The clinical features and outcomes of 148 patients with acute myeloid leukemia (AML) and 11q23 chromosomal abnormalities were compared with those of 2640 patients with non-11q23 AML. Patients with t(9;11)), t(6;11) or other 11q23 balanced translocations (t(11;v)(q23;v)) presented at a younger age and with higher percentage of bone marrow blasts. Unbalanced 11q23 abnormalities were commonly associated with deletions of chromosomes 5q, 7q and/or complex karyotypes.
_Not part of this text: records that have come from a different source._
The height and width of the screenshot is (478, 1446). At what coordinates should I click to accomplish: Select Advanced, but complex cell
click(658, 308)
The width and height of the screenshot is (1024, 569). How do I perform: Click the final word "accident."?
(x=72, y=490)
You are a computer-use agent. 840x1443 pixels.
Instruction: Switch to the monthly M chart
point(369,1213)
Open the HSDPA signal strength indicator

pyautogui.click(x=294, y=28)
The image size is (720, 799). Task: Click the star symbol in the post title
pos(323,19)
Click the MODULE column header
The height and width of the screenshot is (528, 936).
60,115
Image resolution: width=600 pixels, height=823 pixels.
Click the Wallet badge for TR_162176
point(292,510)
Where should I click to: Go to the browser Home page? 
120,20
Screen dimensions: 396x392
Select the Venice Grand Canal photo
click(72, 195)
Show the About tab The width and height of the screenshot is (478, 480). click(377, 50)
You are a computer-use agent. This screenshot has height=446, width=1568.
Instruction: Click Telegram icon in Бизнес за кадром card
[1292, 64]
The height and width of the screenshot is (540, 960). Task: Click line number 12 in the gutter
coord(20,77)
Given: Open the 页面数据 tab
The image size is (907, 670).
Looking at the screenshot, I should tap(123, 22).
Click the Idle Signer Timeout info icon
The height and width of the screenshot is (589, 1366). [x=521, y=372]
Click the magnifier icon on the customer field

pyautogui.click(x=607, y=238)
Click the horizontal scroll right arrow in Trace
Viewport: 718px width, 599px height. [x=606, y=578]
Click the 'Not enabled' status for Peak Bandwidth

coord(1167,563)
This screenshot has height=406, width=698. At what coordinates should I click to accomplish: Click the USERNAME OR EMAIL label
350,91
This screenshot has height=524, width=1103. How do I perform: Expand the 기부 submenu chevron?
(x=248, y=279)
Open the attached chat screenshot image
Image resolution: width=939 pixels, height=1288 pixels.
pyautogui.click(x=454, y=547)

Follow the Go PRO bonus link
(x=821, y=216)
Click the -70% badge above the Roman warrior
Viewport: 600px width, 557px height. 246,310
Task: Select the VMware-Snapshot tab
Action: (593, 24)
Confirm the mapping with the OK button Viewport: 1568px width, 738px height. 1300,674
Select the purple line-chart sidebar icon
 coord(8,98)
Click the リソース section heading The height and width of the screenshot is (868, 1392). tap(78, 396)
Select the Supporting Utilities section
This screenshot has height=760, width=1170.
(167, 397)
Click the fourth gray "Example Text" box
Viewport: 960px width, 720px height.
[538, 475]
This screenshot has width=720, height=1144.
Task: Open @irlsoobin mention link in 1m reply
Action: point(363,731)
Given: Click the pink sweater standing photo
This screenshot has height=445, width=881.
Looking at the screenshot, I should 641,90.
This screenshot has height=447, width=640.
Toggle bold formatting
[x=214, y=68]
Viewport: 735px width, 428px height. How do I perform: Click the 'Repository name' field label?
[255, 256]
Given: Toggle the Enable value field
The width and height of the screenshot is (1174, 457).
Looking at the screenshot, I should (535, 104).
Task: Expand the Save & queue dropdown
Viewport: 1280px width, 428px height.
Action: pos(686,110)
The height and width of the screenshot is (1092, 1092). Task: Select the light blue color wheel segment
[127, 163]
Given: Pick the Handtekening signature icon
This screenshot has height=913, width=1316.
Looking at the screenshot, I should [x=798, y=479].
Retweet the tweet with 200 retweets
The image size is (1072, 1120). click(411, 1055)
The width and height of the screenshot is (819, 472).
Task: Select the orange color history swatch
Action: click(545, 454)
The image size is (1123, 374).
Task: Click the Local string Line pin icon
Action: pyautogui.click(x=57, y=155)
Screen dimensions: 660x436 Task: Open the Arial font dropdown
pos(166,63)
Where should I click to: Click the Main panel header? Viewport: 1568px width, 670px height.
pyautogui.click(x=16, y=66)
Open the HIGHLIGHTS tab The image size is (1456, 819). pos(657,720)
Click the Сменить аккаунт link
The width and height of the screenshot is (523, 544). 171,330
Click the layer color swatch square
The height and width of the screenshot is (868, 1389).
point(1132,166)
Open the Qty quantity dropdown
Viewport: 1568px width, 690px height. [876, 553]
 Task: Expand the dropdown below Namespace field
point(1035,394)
In multivariate analysis, when compared with patients with non-11q23 AML and unfavorable-risk karyotype, there was a significant difference in overall survival (OS) for patients with t(9;11) (P=0.004), whereas there were no differences in OS for patients with t(6;11) (P=0.62), t(11;19) (P=0.20) and unbalanced 11q23 aberrations (P=0.85) or t(11;v)(q23;v) (P=0.59), indicating that t(9;11) has an independent intermediate prognostic significance, with all others being poor prognostic factors for OS; this was further confirmed by comparing them with patients with non-11q23 AML and intermediate-risk karyotype. Using intention-to treat analysis based on donor availability, we also noted that allogeneic stem cell transplant in first remission had a significant benefit toward improving OS (P<0.001) and relapse-free survival (P<0.001) in patients with AML and 11q23 abnormalities.